Drei Tage später füllt sich das Wirtshaus bereits am frühen Abend. Niemand will verpassen, wie der Wirt mit Weißwürsten und frischen Brezn das Oktoberfest eröffnet. Reini schaut nervös auf die Uhr. Der Stammtisch ist immer noch nicht mit der Brezn-Lieferung erschienen. Da poltert es plötzlich laut an der Tür. Hintern voran und mit dem Ellbogen die Tür öffnend, schiebt sich Luis mit einem großen Karton in den Händen in die Gaststube. Keuchend folgen ihm die Männer vom Stammtisch zum Wirten. „Du, Reini!“, raunt Luis dem Wirten zu. „Uns ist was passiert!“ Zögernd und mit unglücklichem Gesichtsausdruck öffnet der Aushilfe-Bäcker die Schachtel.

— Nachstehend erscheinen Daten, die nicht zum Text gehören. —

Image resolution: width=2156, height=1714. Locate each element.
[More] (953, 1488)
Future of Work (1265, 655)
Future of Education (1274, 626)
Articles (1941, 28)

Als der Wirt hineinschaut, erkennt er im ersten Moment gar nicht, was er da gerade vor sich hat. Langsam greift er in den Karton und nimmt einen kleinen braunen Gegenstand heraus. „Hmmmm“, meint Reini. Die „Brezn“ ist eigentlich ein Brezerl – kaum größer als eine Zwetschge, sieht sie aus wie eine kleine flache Acht. Der Wirt beißt ins Gebäck und beginnt prüfend zu kauen. Nach ein paar Sekunden hellt sich seine Miene auf und er beginnt zu lachen.

Er fasst Luis an der Schulter und ruft ins Gastzimmer:„Liebe Oktoberfestfreunde und Bierfans! I bin froh, dass ihr alle da seid und dass ich euch heute was ganz Besonderes vorstellen darf.“ Erwartungsvolle Gesichter wenden sich dem Wirten zu. Er greift in den Karton und hält ein Brezerl in die Luft. „Meine Burschen vom Stammtisch haben sich in der Backstube für mich voll ins Zeug gelegt und eine neue … ähm … Oktoberfestspezialität kreiert! Darf ichvorstellen: der Neunkirchner Achter, klein aber oho!“

Der Neunkirchner Achter - Wurst

Lachend und Beifall klatschend scharen sich die Gäste um den Karton und bewundern die Backneuheit. Die Stammtischrunde grinst etwas verlegen.
Als die ersten Weißwürste an die Tische gebracht werden, kommt der Wirt zum Stammtisch und lächelt verschmitzt in die Runde. „Guat is’ gangen, Burschen! Mei Mama hat immer schon g’sagt, man soll die kleinen Dinge im Leben genießen. Und wehe, die Brez’n schauen nächstes Jahr anders aus! Die Leute sind ganz narrisch drauf!“

Und so wurde aus einem Missgeschick das Trend-Gebäck des Jahres. Und wer weiß – vielleicht setzt es sich ja in der einen oder anderen Bäckerei in Österreich durch.